Pembroke parents, former minister want metal detectors after school stabbing
Evarist Bartolo says issue needs to be dealt with but without 'hysteria'
Parents at St Clare’s College in Pembroke and a former education minister have called for metal detectors to be introduced in schools.
They were speaking after a 14-year-old boy was injured in a stabbing at the school on Monday morning, allegedly by another boy of the same age.
One mother of a girl in the same age group said she wanted equipment similar to that used in courts and at airports.
“How can they be looking for phones, looking for makeup but not think to look for weapons," she asked. "This is why we need metal detection equipment.”
Police outside the school on Monday morning. Photo: Chris Sant FournierOther parents who spoke to Times of Malta outside the school echoed her views.
And former education minister Evarist Bartolo also said there was a "need to introduce metal detector equipment to scan schoolbags and students" but added that the matter must be treated "without hysteria and panic".
"The matter must be treated as deeper than a security issue. So it must be dealt with humanely, educationally and socially - not turning schools into fortresses,” he said.
Bartolo, who served as education minister in the 1990s under Alfred Sant and again between 2013 and 2020, added that schools need stronger collaboration with social workers “to address beyond-school complex realities as they are stronger than inside-school factors”.
Police questioned the 14-year-old boy and the victim, also 14, was treated in hospital. Photo: Chris Sant Fournier“Schools and their staffs must not be abandoned to themselves,” he said, calling for more interministerial cooperation in education, social services, health and law enforcement.
In 2023, the Union of Professional Educators wanted "hard-line" measures, including airport-style scanners, to be introduced in schools after a 12-year-old girl attempted to chase a pupil with a butter knife in Naxxar Middle School.
'I'm not surprised this happened'
Some of the dozens of concerned parents gathered outside the Pembroke school on Monday told Times of Malta the attack felt inevitable.
“I am not surprised this happened at all,” said one father. “This was a matter of when, not if something like this happened.”
Many of the parents arrived at the school after learning about the incident through media reports.
“I left work and came here straight away as soon as I found out,” said a visibly emotional mother of a 12-year-old boy. “How am I meant to feel safe sending my child back to school?” she asked.
Other parents questioned how such an incident could occur without prior warning signs, especially given the school’s strict policies on personal items.
'Many of us like this school'
However, other parents expressed support for the school and sympathy for the staff.
“Many of us like the school. I like this school very much and have nothing but positive things to say so what happened today is incredibly unfortunate and completely unexpected. You never want to think this is possible until it happens,” one mother said.
She and another parent both noted that the school is under-resourced and needs more support to cater for its growing population of over 1,000 pupils.

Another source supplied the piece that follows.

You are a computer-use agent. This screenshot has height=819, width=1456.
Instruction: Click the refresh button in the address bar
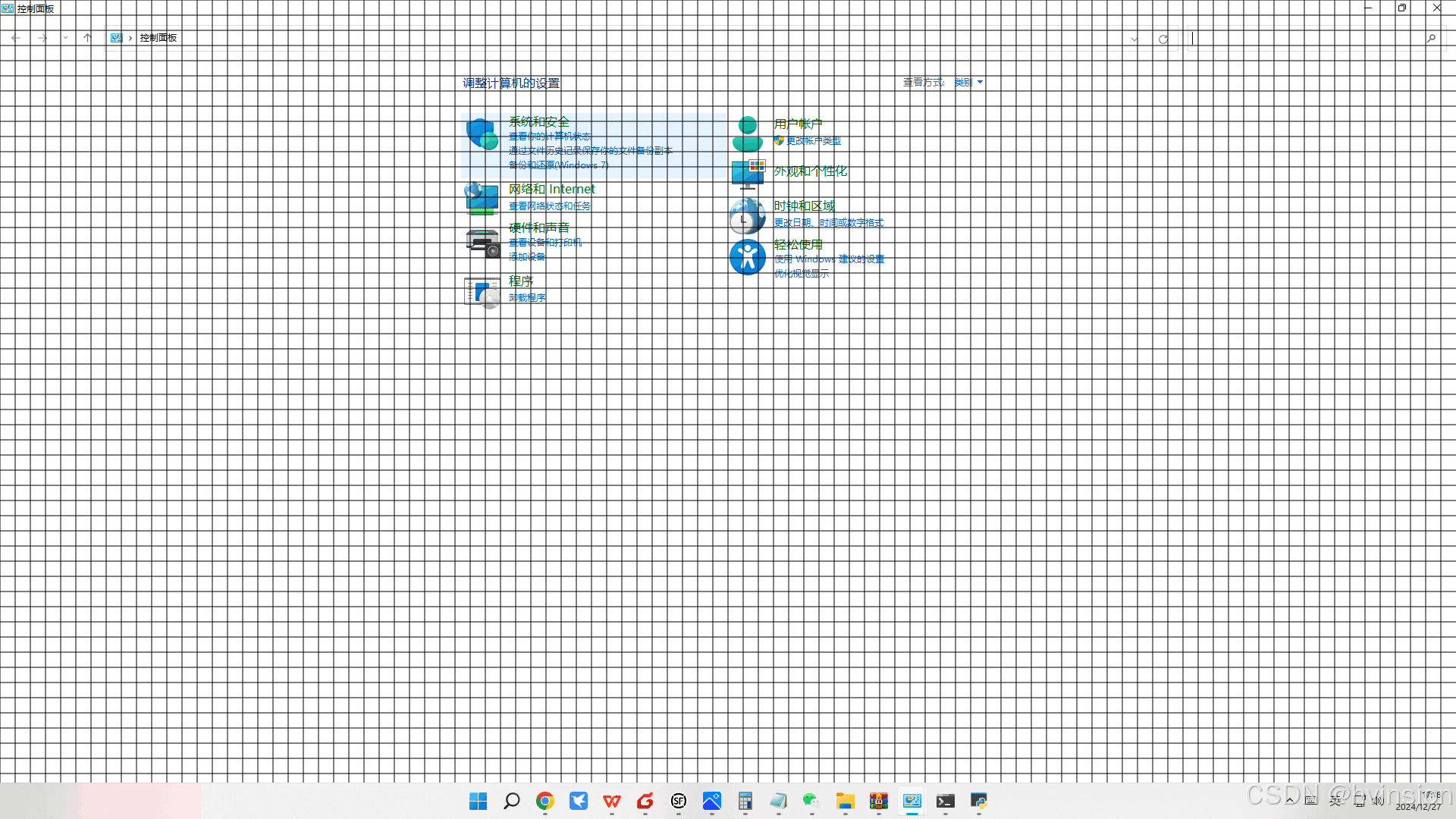[1163, 39]
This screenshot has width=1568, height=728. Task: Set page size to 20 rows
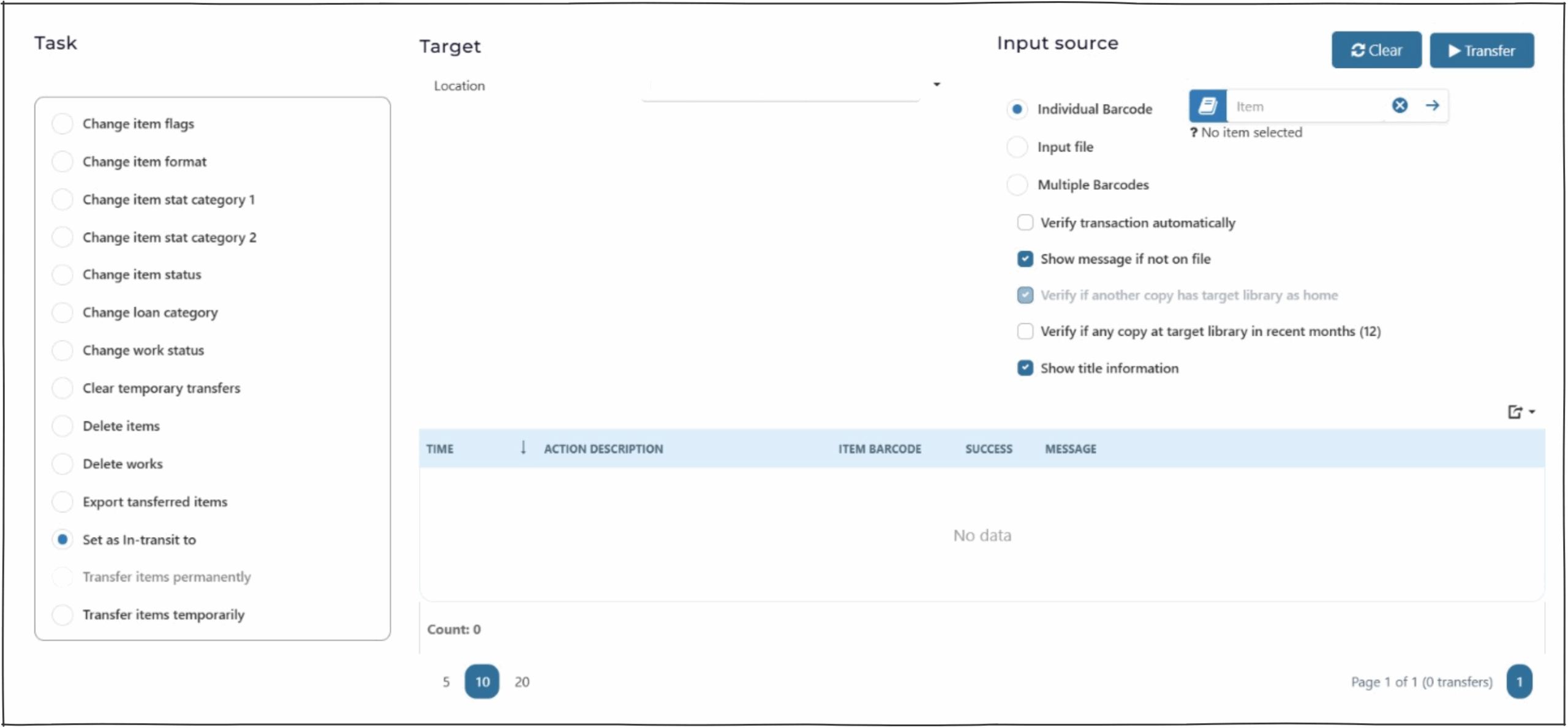click(522, 681)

This is not the first time St Clare’s College has drawn attention. In 2018, Lovin Malta reported claims that students were bringing knives to school. The Education Commissioner at the time, Charles Caruana Carabez, opened an investigation.
Attached files
The school in question was not named in his subsequent report but it highlighted “group-bullying by ethnic gangs formed within a school” as a major concern.
It also noted that some “troublesome foreign students” appeared to have come from war-torn countries and “may have been brutalised by being exposed to violence at an early age”.
Those remarks were condemned by a coalition of 19 human rights and social justice NGOs, who said the commissioner’s statements relied on harmful stereotypes and overlooked the higher risks of bullying faced by migrant and ethnic minority students.
In 2019, the school was again in the headlines when a 15-year-old pupil was hospitalised with head injuries after allegedly being attacked by another student.
A magisterial inquiry is being held into Monday's incident, which took place at about 7.45am.